Tom Cruise in Jack Reacher: Never Go Back
Photo: Everett Collection

That Mission: Impossible connection means that Jack Reacher turned out to be a crucial movie in Cruise’s 2010s, which focused so heavily on reclaiming his brand, sometimes at the expense of his formidable talent. He struck the strongest balance between the two in the McQuarrie-scripted Edge of Tomorrow, a year and a half after Reacher, but this movie put him on the right path in between middling simulations of the Cruise Thing that came with Knight and Day and Oblivion. He may have been grasping at straws, but this was a particularly good straw.

By the time Never Go Back rolled around, Cruise had another Mission under his belt, and a four-years-later Reacher sequel felt like an afterthought. Yet that movie is also pivotal to Cruise’s trajectory, in that its middling box office results, preceding the underperformance of The Mummy, seems to have helped to convince Cruise to put all his chips into finally making Top Gun 2 and (maybe) finishing out the Mission: Impossible series. On the basis of the movie itself, this was not a bad decision. The Mission: Impossible movies are world-class, Cruise-branded spectacle; he’s made them into his second-act life’s work. Top Gun: Maverick, of course, beat long odds to become a beloved all-time smash. In all the hullabaloo, nobody much missed Jack Reacher beating up guys in parking lots. But even Never Go Back – an all together squarer, less atmospheric Reacher adventure – is highly watchable, maybe the closest thing Cruise could ever make to a streaming movie. Look, Denzel Washington makes stuff like this all the time.

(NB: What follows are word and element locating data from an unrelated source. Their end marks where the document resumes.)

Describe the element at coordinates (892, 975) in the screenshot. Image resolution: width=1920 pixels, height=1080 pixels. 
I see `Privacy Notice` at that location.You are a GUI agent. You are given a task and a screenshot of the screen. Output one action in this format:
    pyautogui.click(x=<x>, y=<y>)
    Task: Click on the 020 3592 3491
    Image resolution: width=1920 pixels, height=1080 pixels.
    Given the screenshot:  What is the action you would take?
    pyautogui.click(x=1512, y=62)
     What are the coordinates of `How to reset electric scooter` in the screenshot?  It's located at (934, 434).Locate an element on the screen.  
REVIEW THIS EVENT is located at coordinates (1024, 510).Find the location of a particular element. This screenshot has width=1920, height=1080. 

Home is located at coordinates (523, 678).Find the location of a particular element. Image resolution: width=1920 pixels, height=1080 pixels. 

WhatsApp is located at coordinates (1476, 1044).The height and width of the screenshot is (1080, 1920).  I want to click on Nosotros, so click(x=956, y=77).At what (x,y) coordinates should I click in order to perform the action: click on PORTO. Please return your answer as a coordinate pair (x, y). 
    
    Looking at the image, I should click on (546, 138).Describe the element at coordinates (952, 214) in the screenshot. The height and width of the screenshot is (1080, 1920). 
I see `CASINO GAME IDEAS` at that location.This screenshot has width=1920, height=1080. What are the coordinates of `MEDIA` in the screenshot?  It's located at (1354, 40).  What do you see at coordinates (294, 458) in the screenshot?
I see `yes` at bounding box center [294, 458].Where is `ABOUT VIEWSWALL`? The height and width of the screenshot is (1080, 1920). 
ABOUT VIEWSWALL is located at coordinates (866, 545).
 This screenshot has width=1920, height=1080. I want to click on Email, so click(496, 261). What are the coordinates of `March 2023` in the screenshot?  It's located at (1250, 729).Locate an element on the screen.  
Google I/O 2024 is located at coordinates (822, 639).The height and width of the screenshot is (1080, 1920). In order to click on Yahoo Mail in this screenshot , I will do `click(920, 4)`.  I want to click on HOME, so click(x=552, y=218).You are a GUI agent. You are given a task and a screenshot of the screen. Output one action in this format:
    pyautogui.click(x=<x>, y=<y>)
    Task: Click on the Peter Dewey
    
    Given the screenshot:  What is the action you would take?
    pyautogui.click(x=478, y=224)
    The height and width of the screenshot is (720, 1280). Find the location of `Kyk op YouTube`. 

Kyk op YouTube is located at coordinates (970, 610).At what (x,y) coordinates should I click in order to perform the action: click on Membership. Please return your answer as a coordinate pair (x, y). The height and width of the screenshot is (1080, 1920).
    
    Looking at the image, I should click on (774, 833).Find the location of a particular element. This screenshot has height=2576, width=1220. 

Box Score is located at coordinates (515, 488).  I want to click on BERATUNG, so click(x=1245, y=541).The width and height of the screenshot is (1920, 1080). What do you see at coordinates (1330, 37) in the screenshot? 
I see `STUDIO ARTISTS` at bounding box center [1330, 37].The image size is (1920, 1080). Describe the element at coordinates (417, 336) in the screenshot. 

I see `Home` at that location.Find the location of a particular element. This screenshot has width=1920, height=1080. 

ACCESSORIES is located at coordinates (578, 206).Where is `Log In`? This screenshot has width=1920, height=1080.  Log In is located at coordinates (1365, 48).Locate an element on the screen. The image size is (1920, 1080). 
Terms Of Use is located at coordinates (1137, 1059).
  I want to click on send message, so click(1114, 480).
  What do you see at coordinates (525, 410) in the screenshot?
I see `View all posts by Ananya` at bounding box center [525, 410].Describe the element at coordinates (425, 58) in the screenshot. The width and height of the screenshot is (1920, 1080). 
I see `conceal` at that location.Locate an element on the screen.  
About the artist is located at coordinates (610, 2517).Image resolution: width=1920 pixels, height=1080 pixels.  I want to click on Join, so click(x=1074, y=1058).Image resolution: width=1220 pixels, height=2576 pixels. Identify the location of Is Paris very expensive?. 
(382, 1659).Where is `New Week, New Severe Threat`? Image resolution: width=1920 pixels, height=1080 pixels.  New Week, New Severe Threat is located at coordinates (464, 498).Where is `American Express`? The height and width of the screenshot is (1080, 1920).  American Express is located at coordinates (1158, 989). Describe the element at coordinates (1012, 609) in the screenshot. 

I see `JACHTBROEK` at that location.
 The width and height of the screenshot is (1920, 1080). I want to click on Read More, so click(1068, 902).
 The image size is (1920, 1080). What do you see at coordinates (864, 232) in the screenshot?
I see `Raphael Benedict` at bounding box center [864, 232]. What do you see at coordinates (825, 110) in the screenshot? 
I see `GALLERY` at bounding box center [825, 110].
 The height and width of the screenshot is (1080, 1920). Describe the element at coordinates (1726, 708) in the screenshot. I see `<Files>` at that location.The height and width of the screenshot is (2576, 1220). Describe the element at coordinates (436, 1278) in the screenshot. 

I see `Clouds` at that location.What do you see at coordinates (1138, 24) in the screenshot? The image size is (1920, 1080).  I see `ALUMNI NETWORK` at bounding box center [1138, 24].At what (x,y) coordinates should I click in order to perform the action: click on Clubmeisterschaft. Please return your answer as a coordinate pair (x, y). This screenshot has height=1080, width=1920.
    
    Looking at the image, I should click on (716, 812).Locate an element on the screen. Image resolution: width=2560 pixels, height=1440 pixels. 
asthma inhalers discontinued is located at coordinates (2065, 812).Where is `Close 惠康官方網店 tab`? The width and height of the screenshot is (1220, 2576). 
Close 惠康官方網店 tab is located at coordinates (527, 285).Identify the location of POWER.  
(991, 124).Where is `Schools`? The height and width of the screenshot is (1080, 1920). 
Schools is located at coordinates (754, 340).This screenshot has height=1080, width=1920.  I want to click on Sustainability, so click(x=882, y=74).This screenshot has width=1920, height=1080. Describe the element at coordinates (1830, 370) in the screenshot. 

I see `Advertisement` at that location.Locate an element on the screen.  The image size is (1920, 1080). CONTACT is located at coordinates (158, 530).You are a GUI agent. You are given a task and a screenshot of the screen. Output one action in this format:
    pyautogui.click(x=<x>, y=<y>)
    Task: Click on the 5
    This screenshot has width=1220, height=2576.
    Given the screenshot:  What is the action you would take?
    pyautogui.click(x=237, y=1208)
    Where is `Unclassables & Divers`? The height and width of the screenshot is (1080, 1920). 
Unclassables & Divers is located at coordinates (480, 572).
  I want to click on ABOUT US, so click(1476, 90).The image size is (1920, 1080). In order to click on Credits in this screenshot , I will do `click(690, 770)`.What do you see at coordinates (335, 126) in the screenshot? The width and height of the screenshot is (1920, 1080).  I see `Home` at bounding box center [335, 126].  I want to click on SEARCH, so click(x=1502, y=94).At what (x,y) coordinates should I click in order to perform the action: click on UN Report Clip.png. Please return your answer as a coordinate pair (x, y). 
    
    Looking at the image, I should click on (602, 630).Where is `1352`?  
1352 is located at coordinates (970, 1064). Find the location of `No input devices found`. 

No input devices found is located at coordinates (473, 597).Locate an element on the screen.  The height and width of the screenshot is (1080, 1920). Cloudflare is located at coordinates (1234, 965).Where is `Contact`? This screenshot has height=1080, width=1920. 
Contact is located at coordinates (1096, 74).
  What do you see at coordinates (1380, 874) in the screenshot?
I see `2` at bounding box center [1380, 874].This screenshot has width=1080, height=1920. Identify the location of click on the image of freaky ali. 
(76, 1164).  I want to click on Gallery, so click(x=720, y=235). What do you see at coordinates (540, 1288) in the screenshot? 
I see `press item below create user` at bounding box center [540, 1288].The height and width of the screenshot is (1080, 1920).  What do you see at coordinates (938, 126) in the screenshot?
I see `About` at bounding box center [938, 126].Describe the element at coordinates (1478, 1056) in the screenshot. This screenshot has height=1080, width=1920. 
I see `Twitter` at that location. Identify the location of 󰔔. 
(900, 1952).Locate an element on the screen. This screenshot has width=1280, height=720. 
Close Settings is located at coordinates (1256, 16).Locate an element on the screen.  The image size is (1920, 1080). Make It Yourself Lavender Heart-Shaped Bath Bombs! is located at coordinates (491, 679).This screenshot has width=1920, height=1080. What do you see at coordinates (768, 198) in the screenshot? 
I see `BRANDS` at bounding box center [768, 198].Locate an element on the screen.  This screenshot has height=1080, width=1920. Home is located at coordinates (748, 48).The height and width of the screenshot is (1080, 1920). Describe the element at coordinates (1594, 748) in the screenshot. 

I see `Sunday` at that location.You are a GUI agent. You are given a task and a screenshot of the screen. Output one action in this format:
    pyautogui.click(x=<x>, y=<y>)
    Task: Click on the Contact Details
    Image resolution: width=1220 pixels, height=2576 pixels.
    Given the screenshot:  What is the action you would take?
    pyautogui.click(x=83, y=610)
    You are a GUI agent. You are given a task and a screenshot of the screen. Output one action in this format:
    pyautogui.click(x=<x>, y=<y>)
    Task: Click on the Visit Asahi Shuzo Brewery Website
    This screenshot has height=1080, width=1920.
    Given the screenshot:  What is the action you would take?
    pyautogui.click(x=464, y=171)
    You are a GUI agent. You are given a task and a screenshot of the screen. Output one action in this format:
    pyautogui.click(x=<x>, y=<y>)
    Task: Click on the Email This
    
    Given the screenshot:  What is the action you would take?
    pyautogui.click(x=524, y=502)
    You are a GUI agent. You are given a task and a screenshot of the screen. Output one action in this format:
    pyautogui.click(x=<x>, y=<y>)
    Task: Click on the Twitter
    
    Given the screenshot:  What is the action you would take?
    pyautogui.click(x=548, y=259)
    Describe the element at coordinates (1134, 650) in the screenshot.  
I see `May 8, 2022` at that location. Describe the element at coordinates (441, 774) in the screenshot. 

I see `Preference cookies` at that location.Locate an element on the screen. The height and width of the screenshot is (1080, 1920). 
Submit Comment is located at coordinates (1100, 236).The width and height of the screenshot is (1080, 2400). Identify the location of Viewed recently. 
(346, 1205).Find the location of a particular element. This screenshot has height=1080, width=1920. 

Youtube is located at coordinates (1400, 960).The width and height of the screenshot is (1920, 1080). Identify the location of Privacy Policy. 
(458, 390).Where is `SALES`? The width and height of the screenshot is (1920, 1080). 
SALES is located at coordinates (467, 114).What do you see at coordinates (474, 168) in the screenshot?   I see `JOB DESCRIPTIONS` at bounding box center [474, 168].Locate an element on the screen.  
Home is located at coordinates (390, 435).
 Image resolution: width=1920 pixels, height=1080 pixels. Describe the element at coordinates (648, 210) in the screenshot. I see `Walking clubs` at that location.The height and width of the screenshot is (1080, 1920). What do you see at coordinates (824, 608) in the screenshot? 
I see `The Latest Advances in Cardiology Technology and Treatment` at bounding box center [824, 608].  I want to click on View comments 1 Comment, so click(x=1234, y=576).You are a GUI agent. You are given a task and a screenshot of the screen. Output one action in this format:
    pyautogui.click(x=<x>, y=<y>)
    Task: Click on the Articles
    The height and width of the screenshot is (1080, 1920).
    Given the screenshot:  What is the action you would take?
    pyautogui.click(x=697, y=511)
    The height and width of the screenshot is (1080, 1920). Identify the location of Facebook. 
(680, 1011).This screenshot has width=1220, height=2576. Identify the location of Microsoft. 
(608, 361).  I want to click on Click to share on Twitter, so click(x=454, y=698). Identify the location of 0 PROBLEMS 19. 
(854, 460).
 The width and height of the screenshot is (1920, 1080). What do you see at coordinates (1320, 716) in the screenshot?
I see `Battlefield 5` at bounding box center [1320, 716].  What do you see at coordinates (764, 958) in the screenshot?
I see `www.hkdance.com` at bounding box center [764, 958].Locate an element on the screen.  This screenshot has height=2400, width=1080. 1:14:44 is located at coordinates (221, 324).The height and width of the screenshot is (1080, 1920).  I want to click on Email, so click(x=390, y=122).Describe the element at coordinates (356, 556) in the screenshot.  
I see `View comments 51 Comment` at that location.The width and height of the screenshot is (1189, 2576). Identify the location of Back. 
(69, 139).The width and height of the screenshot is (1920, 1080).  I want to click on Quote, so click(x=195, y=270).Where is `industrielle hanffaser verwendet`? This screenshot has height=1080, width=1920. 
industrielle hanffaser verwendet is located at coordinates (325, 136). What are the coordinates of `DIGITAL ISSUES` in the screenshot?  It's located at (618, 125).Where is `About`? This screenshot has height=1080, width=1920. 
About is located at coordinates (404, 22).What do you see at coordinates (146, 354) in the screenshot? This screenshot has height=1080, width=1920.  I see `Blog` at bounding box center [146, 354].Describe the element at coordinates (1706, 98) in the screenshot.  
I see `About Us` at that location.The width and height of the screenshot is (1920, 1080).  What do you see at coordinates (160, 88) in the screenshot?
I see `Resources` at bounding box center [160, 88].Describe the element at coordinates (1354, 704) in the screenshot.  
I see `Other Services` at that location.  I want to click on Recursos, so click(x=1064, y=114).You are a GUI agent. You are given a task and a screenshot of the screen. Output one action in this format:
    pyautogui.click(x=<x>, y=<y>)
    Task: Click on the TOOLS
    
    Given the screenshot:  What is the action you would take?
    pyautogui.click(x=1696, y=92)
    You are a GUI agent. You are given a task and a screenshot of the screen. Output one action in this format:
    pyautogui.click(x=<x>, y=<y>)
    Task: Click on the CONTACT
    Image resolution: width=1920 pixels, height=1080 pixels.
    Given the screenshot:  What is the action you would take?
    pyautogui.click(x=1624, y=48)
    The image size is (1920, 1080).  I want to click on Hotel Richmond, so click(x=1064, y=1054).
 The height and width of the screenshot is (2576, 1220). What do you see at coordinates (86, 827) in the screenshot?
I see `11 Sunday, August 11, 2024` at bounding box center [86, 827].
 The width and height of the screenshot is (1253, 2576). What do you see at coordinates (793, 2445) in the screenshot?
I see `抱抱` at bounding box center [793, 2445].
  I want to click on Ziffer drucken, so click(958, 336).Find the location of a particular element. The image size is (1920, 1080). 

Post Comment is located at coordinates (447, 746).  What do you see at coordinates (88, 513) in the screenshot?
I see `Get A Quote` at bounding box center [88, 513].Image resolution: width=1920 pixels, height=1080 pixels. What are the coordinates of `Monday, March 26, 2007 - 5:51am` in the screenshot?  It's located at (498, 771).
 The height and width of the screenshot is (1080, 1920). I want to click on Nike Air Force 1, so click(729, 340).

Maybe that’s why Cruise’s Reacher resonates more than Ritchson’s. This is probably the role of a lifetime for Ritchson, and by all accounts he seems like a cool guy, not nearly as meatheaded as you might stereotype him. At the same time, watching his Reacher is like watching an uneven, vaguely juvenile comic book adaptation that all of the hardcore fans swear up and down is more “accurate.” Tom Cruise and Jack Reacher aren’t a perfect match: This isn’t one of his signature characters, and he’s not the obvious choice to play a burly, courtly super-detective. Even when the character involve self-flattery, Cruise has to work at it. Reacher is a frictionless experience; that’s why watching Ritchson easily avoid various scrapes makes such an easy comfort watch. Jack Reacher, however, has just as much Sunday-afternoon comfort, while scraping harder.